Wouldn’t it be nice if that worked all the time?
It’s more than just showing up. There are other fears involved that keep us from continuing our writing. We’ve picked up a few bad habits that prevent us from getting our best work down. We procrastinate, get distracted, and build up an idea of perfection that we will never reach.
If you want to break through some of these bad writing habits and get your work done, here’s how.
“I don’t have to write that down. I’ll remember it later.”
Famous last words, but there’s an easy solution to this one. Everyone seems to come up with their best ideas everywhere except in front of our computers where we need to write.
Your solution is a notebook.
It doesn’t have to be fancy, it doesn’t have to be big — it only needs paper. Find something that will fit in your pocket, purse, or bag and carry it everywhere. Make it your personal habit to carry it no matter where you are going.
And don’t forget your pen either! During my coaching days, it was not uncommon for me to have upwards of three pens sticking out of my ponytail.
It seems that “later” always means “never”. Sometimes the solution to this is just to sit down and write, but often we find excuses to avoid doing so. We get busy cleaning out the fridge, decide our floor needs mopped, and despite the four inches of snow outside, we have to find a way to mow the yard.
One solution is creating a schedule. When you schedule writing into your day, treat it like an appointment with yourself. For a specified time block, you force yourself to sit down, eliminate distractions, and write. When it’s scheduled into your day, you’re less likely to break that routine.
Speaking of routine, that’s a great way to get into a habit. If you pick a scheduled time every day where you’re uninterrupted, you are more likely to sit down and get work done. For me, I always own my mornings. From the time I wake up to the time I leave for work, I make sure I have at least 45 minutes to work on some writing project.

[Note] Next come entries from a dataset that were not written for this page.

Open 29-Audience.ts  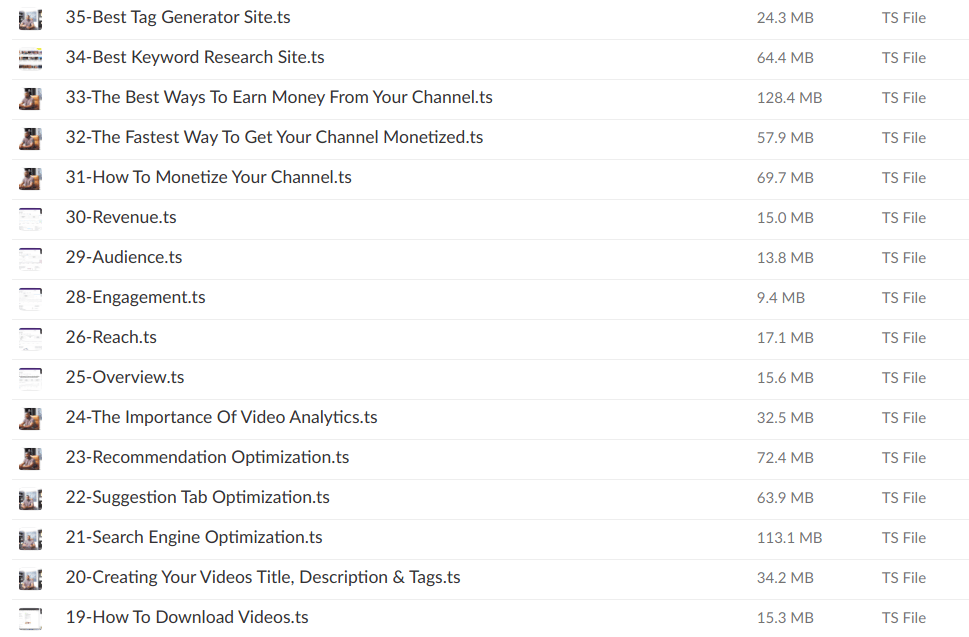[x=123, y=257]

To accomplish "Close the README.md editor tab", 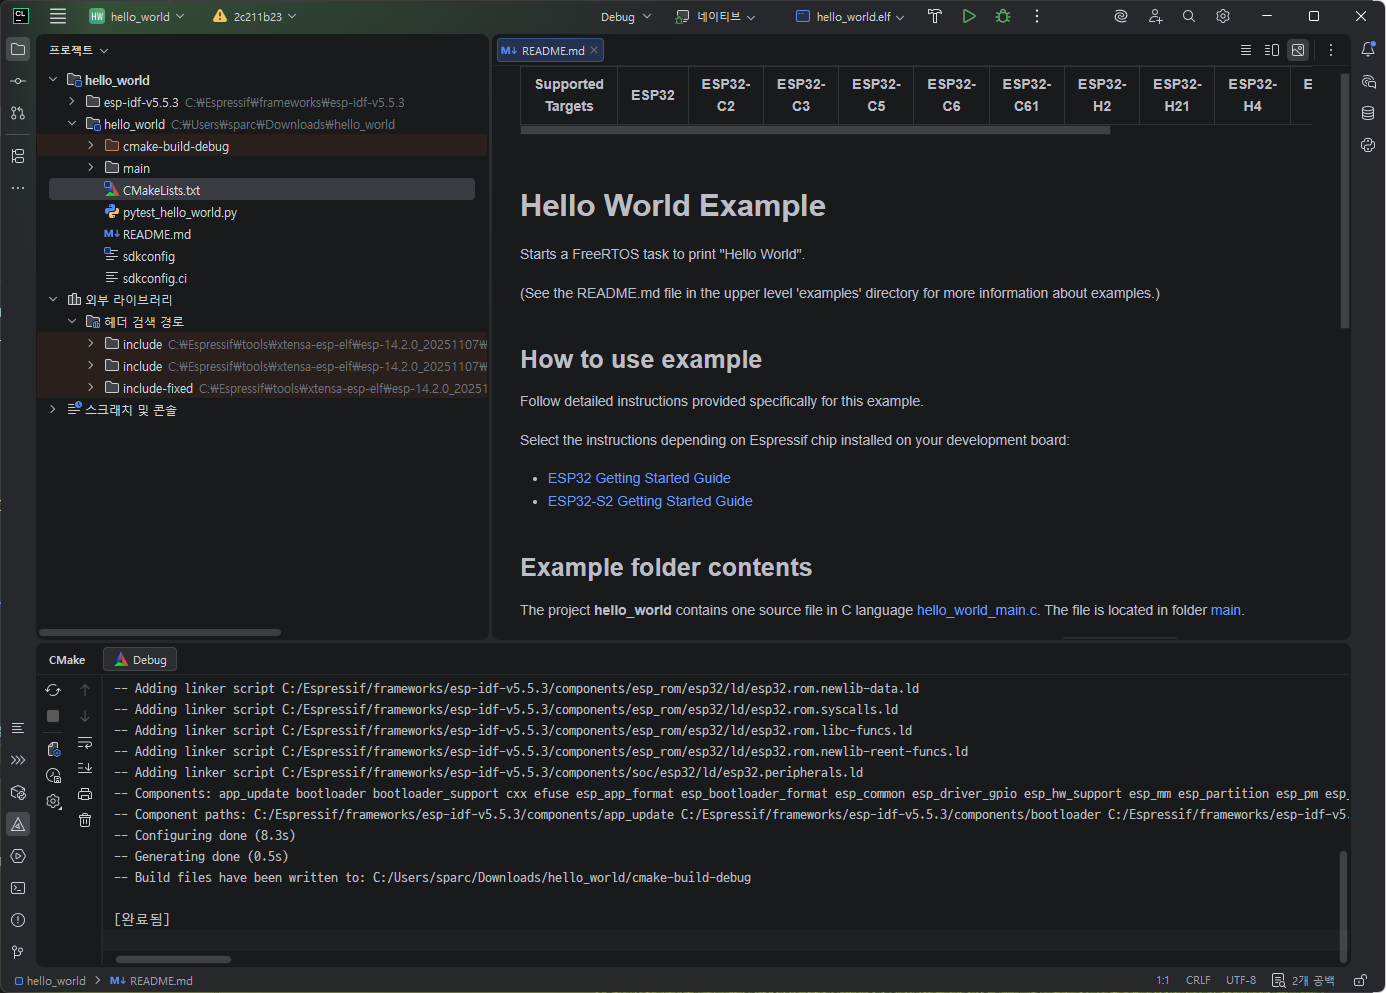I will [594, 50].
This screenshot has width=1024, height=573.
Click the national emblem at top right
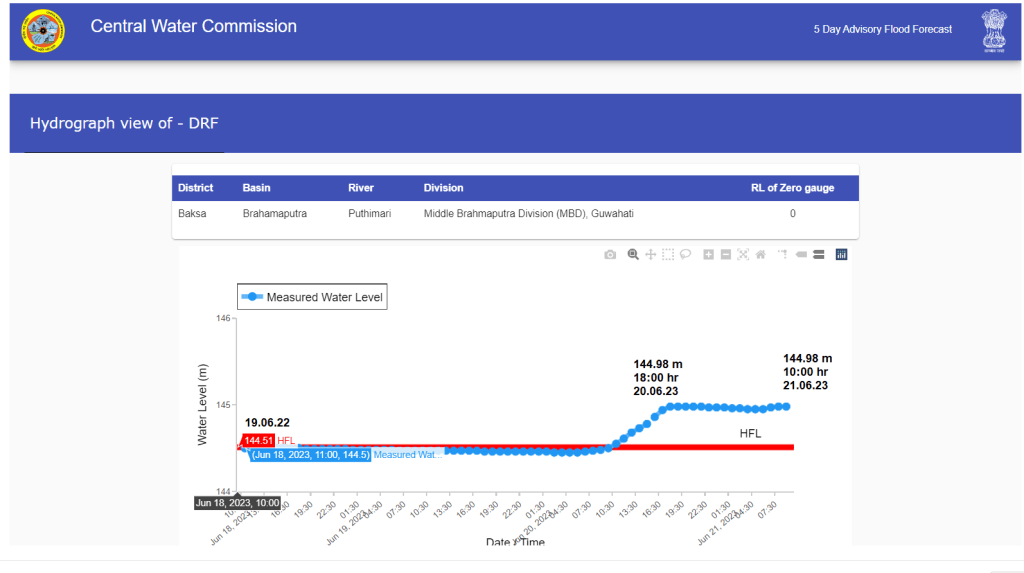coord(994,30)
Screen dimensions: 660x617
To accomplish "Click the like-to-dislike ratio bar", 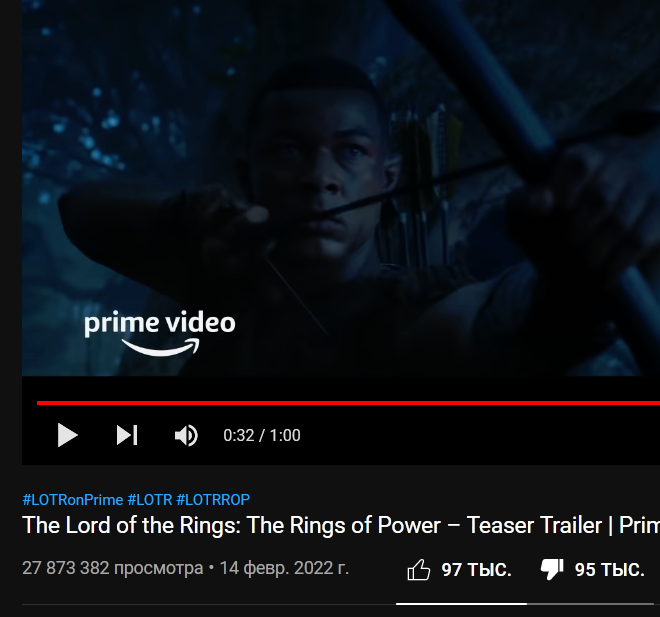I will click(x=524, y=604).
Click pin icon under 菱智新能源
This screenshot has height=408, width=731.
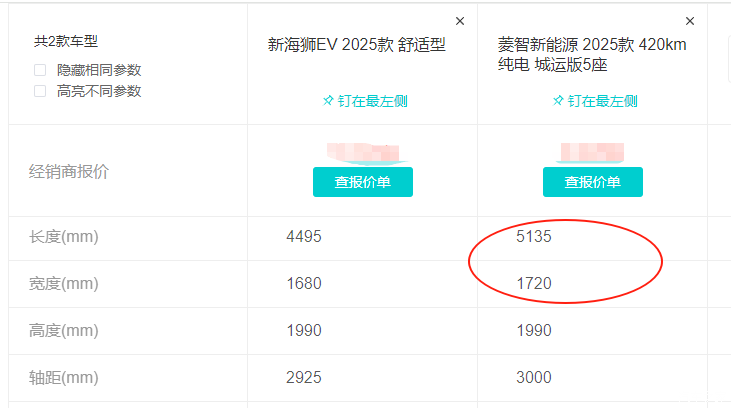557,101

Sometimes that means I wake up earlier and sometimes I allow myself to sleep in, but I always have those minutes to my writing.
Fear of the blank page
To beat procrastination, you also need to show up with a plan. Having a writing goal without actionable steps is a recipe for failure. If you determine ahead of time what your next writing chunk of time will consist of, you’re more likely to show up. You break through the fear of the blank page.
By planning your writing, you don’t have to try to figure out where your work is going. If you write articles, make an editorial calendar so you know what you have to write in the future. If you write books, create an action plan, outline, or chapter summary ahead of time so you know what to work on.
Drowning in research
An extension of procrastination is drowning yourself in research. You continue to look for new sources of information. Well, the internet is endless, my friends, and you’re never going to reach the end of it. Set a time frame and allow yourself 15–20 minutes of research (or whatever your project requires). After that amount of time, you need to shut it down and turn to your writing. Having a schedule like this helps you narrow your focus as well as limit the overwhelming nature of finding endless sources.

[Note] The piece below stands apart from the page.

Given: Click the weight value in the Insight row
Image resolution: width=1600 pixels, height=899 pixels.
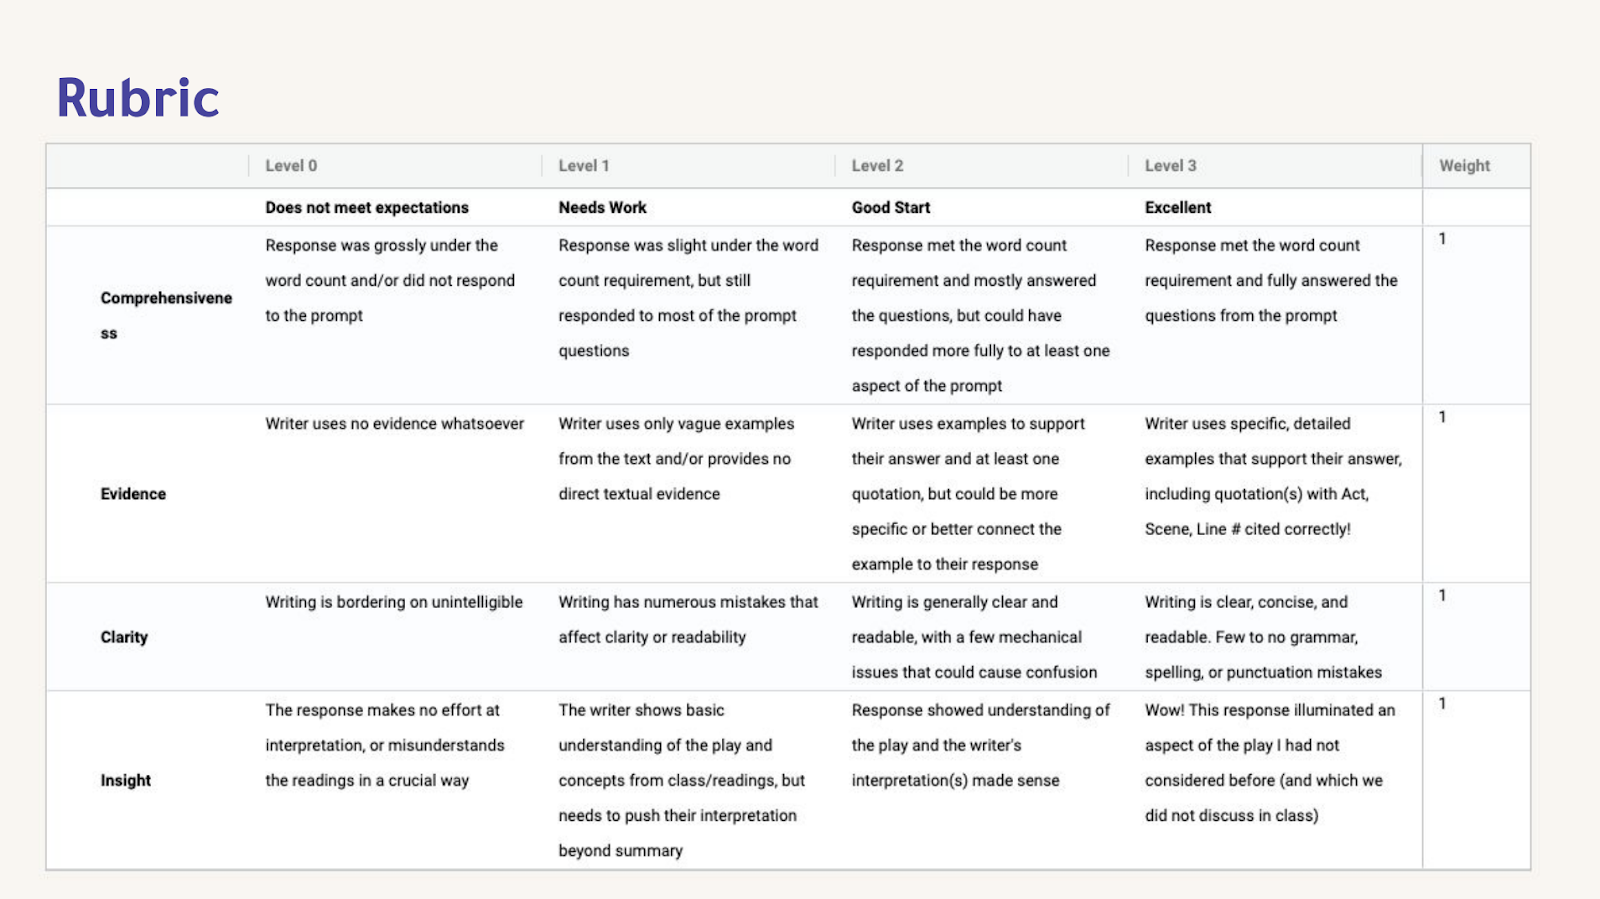Looking at the screenshot, I should 1442,704.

As writers, we have this idea of perfection. We see a grand goal in front of us with all the sparkles and cleanliness of an ideal final product. Then we look at our first draft and see garbage. Or we realize we aren’t capable of producing the final product in the time we set out for.

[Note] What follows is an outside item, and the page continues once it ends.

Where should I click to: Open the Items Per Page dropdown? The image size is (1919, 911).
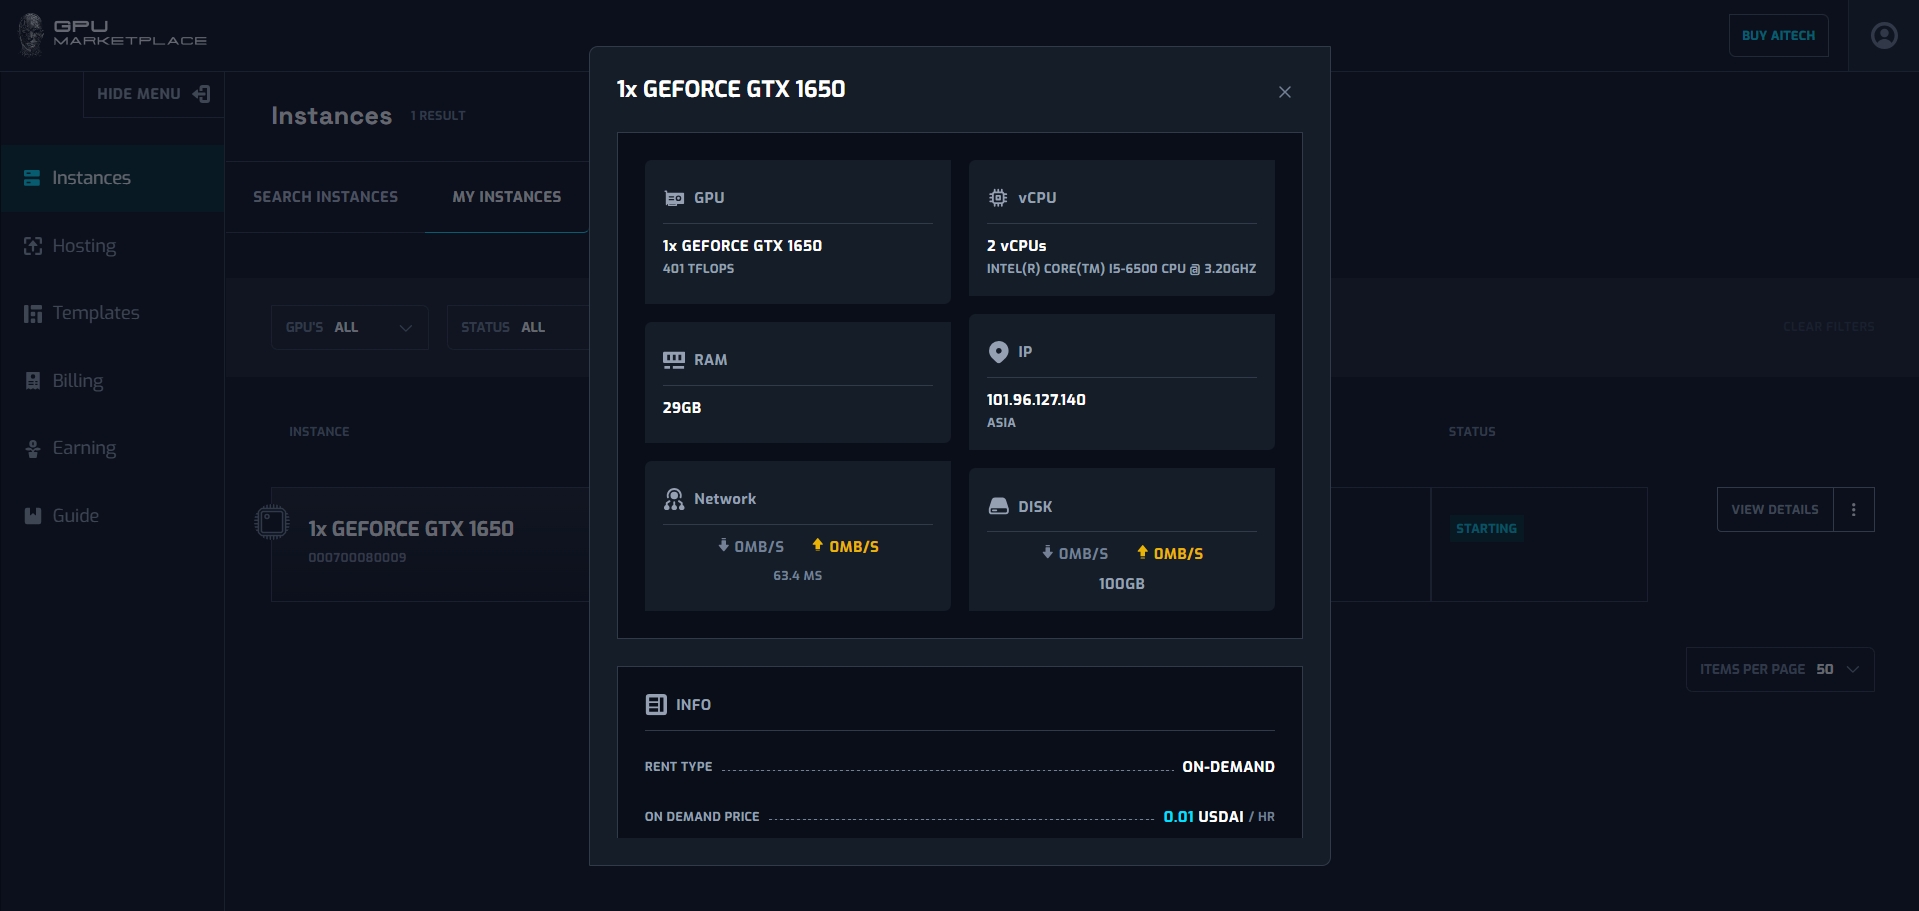1779,670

When we can let go of this ideal and get down to the “why” of our writing, we set ourselves free from perfectionism. Remember that a first draft is meant to get our thoughts into physical (or digital) form. The polishing comes from the edits, rewrites, and formalities that come after. You can’t fix something if it doesn’t exist in the first place. Quiet your inner editor and let the garbage fly.
Permission from others
Everyone has a definition of success. Success as a writer looks like a traditionally published book, millions of fans, and money spilling out of our wallets.
Crazy, right? While that looks nice on the outside, for most writers that will never happen. I know it’s not my path. That definition of success relies on getting permission from others — publishers who are in the right frame of mind, right place at the right time, and looking for exactly what you wrote. Fans that are flocking to your social media accounts, reading every word you write, and following you like a puppy.
What happens when you change your definition of success? Not everyone has to have the same goal or rely on others. My definition of writing success is having the freedom to publish what I want, provide value to others by what I create, and self-publish my books. Sure, it’s nice to get people to read my books or be interested in what I’m producing, but I don’t need their permission to continue what I do. I love writing, I love the work that I create, and to me that is success.
The only permission I need is from myself — permission to create garbage at first and fix it later, permission to let go when I’m craving that extra internet research, permission to sit down and focus on creating something I value and that provides value, and permission to love what I get to do.
I don’t care to look like that crazy person with three pens in her hair if it means I get to write down a brilliant book or article idea. I don’t need to worry about being judged for loving my work and finding passion outside my areas of study. I have a passion and I’ve given myself the freedom to pursue it.
You can do it too. Give yourself permission to be free in your writing. Break your bad habits, crush procrastination and perfectionism, and find your best writing schedule.